**Dataset records**
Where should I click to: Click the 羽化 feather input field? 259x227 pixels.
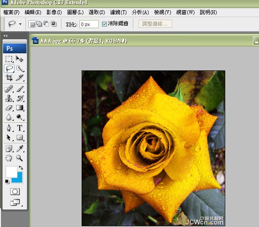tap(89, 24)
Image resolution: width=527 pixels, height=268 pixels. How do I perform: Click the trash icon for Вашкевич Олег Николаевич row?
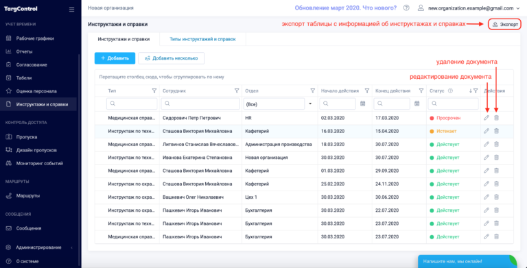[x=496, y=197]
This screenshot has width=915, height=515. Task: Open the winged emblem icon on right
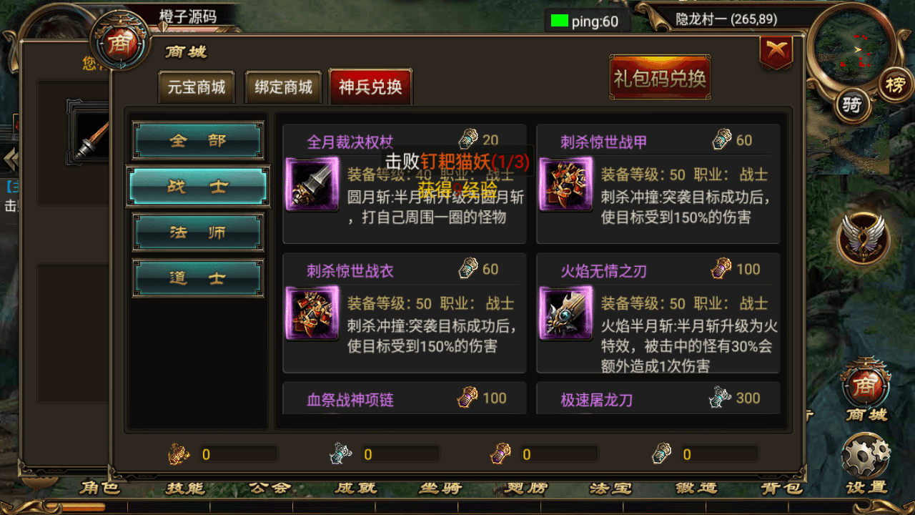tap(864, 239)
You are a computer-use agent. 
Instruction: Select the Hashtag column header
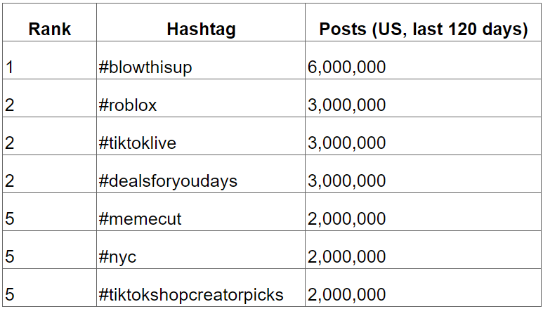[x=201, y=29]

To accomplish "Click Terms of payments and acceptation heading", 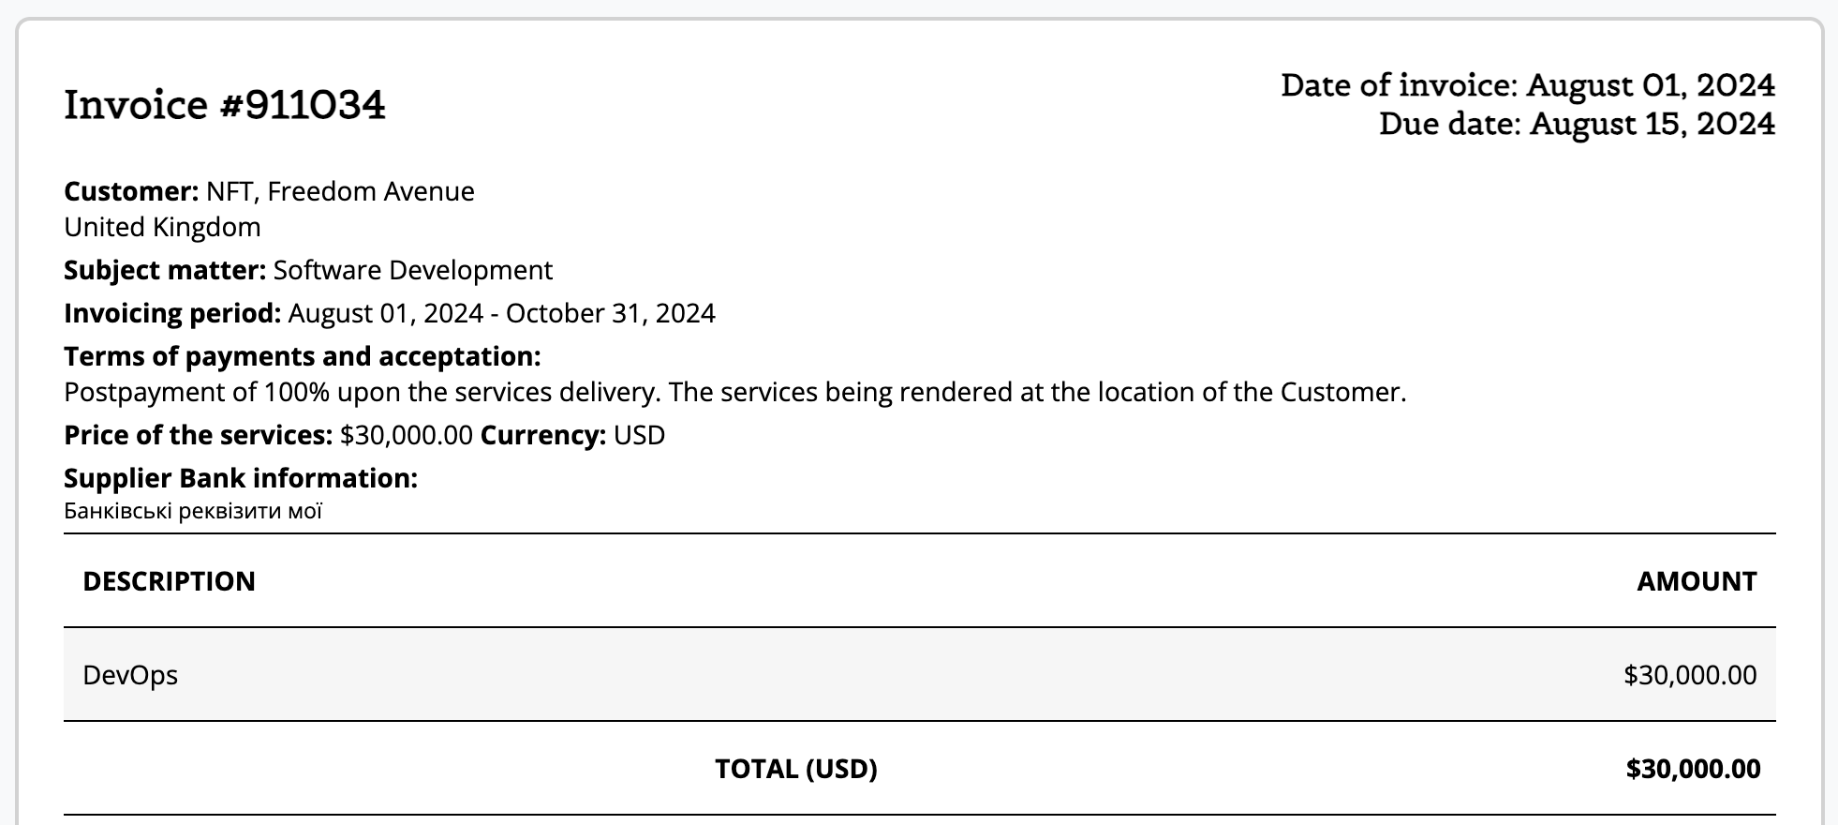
==
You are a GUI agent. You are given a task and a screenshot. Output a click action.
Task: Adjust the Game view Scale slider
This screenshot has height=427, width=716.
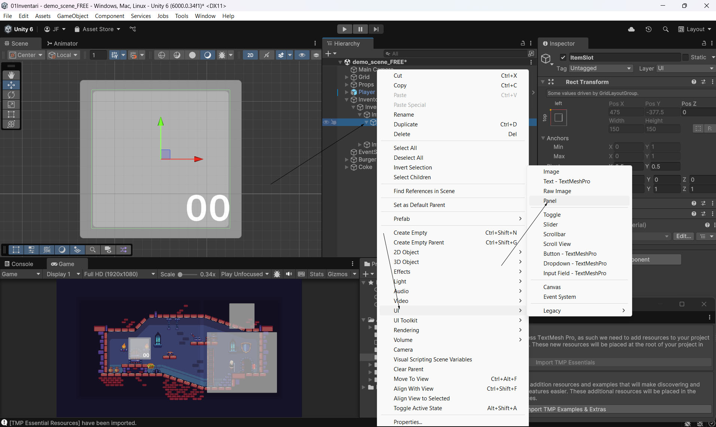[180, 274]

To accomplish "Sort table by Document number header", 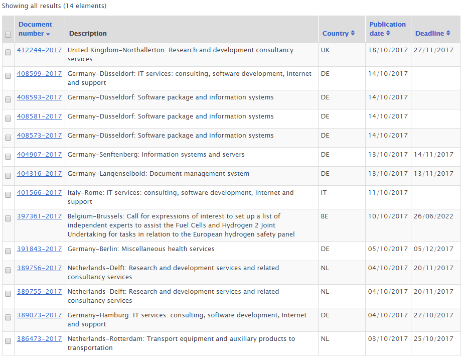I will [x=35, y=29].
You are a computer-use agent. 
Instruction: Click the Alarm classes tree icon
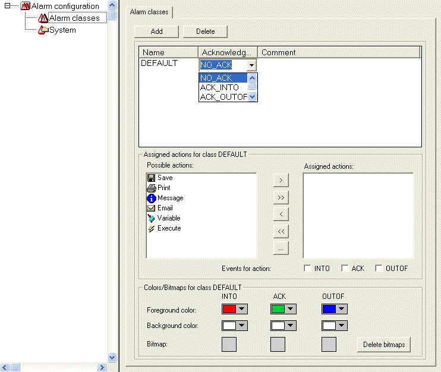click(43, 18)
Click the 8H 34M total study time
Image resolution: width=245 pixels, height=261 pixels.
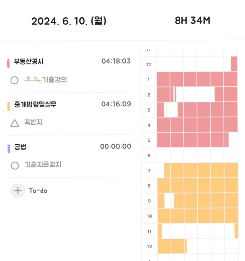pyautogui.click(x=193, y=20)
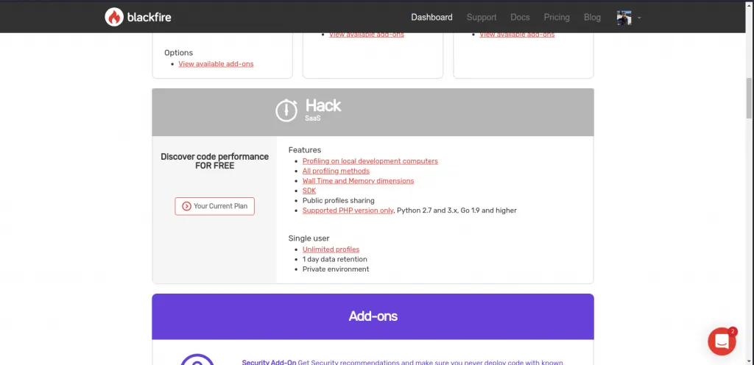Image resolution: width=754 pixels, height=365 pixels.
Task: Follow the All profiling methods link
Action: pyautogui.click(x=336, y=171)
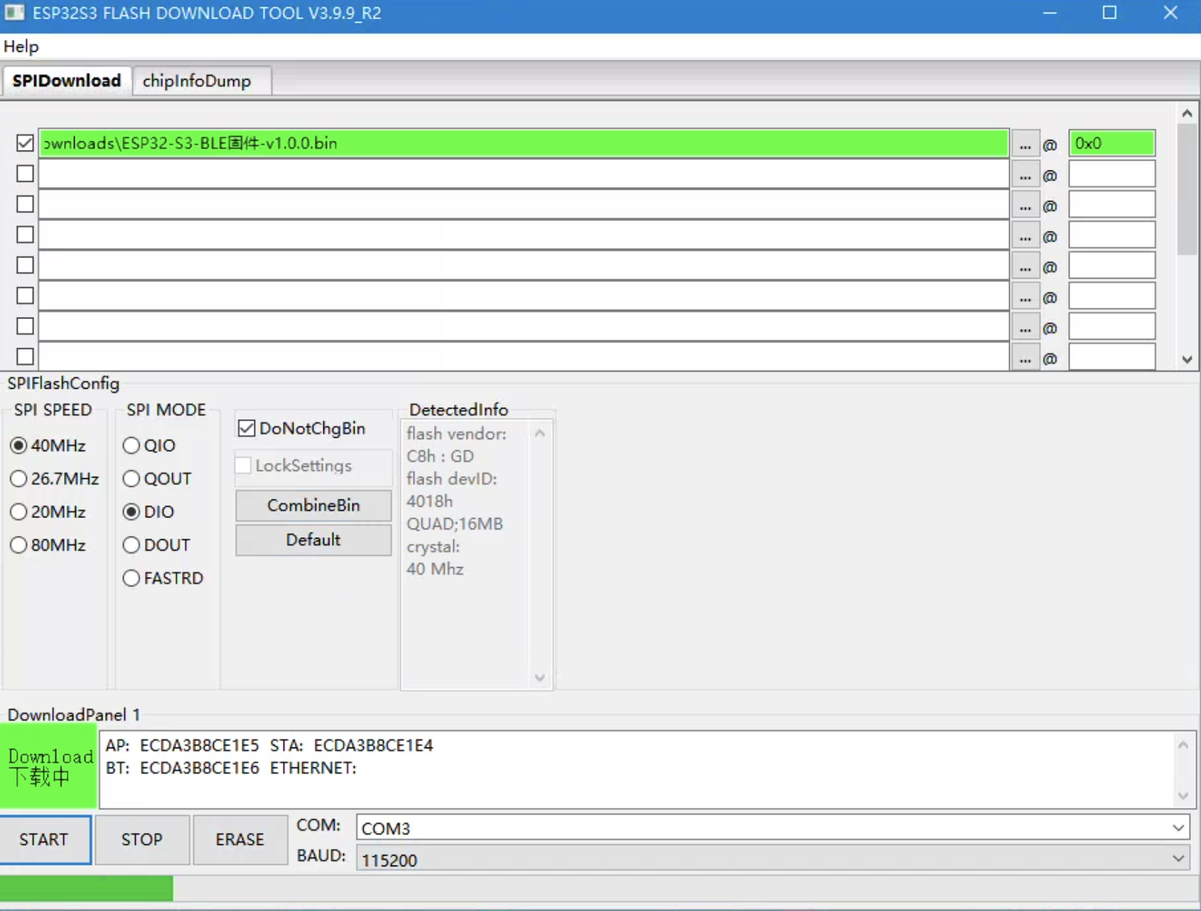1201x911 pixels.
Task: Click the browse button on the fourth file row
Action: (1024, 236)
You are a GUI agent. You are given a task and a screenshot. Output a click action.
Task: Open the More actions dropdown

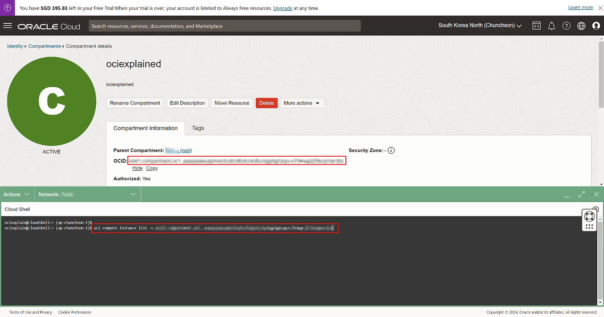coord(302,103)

**Exercise requirements**
Print exactly the lines above that run from the one with "Where should I" down to the one with "Terms of payments", and omit the pictures.

**Written answer**
Where should I click to: Click the 羽化 feather input field? 259x227 pixels.
tap(89, 24)
Image resolution: width=527 pixels, height=268 pixels. How do I perform: Click the trash icon for Вашкевич Олег Николаевич row?
[x=496, y=197]
This screenshot has width=915, height=515. Task: Open the winged emblem icon on right
tap(864, 239)
You are a computer-use agent. 
Instruction: Select the Hashtag column header
[x=201, y=29]

To accomplish "Click Terms of payments and acceptation heading", 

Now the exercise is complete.